The task: Only these lines of the data below are wanted: the one with "1024x576 pixels. Task: Open", the one with "Task: Choose Clear in the Image menu", and any lines between them, each repeated exactly.
##### Excerpted data #####
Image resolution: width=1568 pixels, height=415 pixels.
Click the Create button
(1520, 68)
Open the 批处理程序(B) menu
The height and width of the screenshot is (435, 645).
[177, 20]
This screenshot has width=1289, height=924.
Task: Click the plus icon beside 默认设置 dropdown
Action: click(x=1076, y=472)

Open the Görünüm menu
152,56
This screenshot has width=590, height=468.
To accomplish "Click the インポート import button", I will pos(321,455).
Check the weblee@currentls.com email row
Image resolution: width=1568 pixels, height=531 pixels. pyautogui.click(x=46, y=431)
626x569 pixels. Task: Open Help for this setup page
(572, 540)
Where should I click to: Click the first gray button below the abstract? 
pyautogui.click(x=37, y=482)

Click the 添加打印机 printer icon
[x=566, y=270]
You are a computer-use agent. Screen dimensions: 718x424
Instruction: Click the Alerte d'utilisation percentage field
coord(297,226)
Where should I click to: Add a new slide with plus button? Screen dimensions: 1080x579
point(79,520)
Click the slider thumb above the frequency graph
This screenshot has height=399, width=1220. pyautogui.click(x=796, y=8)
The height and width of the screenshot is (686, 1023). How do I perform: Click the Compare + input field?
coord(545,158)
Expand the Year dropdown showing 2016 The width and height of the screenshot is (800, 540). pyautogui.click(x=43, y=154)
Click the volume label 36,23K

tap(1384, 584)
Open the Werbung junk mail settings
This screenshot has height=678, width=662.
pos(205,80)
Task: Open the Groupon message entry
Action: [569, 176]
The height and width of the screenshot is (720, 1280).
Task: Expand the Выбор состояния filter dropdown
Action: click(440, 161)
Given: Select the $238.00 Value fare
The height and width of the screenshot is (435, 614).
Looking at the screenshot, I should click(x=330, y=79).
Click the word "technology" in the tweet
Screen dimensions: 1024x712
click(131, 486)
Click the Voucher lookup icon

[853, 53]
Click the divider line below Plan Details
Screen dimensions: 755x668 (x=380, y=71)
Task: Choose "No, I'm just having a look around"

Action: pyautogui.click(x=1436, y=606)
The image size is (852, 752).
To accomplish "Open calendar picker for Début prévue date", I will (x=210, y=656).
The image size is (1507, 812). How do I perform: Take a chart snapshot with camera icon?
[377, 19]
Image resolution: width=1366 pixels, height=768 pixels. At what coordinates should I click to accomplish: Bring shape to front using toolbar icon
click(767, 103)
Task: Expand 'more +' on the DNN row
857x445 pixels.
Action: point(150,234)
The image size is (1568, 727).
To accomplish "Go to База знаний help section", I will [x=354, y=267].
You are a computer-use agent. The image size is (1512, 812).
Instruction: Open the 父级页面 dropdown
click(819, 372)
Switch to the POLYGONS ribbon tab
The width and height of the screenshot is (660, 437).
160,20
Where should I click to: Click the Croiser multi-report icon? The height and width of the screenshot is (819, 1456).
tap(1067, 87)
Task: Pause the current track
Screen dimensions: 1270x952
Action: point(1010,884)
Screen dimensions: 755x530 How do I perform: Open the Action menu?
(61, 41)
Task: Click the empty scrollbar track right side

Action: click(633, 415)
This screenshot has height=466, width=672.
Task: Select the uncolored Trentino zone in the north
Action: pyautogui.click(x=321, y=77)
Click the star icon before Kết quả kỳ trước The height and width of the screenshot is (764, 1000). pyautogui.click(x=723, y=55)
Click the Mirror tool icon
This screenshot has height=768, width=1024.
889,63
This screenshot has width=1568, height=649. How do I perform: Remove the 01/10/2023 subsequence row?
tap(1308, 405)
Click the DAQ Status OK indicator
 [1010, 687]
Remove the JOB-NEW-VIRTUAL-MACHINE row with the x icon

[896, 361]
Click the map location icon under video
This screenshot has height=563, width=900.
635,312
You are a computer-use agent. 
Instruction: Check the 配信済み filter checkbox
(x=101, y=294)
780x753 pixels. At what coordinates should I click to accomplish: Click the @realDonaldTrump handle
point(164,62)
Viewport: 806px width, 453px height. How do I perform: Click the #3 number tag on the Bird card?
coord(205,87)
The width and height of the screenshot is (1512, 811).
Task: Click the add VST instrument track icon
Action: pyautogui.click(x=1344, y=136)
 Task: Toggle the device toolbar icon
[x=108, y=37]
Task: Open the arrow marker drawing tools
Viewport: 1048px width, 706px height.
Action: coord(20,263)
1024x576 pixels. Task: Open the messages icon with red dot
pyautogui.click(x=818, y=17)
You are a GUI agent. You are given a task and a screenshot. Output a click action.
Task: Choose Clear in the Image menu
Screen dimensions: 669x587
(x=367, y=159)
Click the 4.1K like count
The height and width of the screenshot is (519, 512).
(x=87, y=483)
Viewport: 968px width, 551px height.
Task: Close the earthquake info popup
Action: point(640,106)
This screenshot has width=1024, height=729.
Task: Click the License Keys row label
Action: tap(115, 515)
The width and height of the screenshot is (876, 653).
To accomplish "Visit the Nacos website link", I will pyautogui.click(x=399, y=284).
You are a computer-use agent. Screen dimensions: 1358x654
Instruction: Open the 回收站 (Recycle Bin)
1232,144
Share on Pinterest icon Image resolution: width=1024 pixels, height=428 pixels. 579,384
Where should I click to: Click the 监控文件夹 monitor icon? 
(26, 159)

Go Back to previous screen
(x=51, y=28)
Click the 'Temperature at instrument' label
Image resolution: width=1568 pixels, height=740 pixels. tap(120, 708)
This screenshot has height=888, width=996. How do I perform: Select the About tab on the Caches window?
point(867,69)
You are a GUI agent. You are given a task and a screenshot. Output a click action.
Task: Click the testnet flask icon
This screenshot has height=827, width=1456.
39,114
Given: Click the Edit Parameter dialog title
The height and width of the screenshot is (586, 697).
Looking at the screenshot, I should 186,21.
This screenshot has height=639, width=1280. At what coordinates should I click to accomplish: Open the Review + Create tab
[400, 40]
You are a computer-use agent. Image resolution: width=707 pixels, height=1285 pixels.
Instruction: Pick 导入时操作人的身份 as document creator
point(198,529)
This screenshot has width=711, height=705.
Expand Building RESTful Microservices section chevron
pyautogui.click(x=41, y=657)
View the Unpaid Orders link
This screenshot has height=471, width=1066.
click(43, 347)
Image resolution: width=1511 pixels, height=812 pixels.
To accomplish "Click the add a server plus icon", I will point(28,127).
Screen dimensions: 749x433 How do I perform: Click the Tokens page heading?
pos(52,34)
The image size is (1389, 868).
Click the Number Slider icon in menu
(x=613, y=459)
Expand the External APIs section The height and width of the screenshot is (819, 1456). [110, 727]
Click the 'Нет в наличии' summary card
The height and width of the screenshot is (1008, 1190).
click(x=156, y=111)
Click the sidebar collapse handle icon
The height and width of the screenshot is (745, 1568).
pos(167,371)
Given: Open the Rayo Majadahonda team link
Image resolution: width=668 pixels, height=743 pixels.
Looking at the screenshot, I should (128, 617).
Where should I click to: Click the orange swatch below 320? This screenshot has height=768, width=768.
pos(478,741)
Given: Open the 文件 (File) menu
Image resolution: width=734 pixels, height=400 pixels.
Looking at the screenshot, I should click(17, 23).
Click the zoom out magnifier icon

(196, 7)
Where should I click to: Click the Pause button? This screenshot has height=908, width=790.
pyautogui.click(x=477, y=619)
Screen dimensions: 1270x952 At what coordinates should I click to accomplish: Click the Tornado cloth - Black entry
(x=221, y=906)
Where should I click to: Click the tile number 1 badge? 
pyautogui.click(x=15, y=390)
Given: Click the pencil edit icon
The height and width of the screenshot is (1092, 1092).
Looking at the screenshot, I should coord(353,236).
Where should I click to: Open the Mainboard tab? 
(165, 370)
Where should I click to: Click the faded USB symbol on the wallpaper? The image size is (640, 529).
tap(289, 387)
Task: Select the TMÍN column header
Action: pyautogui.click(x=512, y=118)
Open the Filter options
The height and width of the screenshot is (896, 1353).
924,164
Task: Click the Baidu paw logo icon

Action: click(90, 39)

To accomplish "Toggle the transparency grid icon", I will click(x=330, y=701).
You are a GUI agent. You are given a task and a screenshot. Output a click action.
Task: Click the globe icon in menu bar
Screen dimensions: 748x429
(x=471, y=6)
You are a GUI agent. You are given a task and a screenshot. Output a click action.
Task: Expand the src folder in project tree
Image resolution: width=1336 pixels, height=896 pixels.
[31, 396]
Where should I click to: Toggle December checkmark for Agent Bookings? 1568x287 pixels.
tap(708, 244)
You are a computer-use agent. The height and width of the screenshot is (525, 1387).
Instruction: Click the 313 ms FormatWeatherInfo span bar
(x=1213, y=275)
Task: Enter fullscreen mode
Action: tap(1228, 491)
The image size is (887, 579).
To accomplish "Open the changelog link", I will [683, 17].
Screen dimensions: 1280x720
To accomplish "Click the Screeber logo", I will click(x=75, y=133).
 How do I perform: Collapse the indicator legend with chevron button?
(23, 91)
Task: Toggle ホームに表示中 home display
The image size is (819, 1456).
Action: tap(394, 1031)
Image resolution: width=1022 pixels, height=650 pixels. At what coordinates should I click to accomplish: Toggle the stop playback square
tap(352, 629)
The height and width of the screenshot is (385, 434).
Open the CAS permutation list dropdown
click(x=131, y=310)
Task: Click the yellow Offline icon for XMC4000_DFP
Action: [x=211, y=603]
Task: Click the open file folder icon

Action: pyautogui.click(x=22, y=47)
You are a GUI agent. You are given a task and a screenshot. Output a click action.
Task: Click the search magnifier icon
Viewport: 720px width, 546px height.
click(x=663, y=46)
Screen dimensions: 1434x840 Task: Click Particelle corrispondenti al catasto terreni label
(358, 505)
#####
Your solution:
1024x576 pixels. Task: Open the messages icon with red dot
pyautogui.click(x=818, y=17)
You are a GUI agent. You are given a task and a screenshot. Output a click action.
Task: Choose Clear in the Image menu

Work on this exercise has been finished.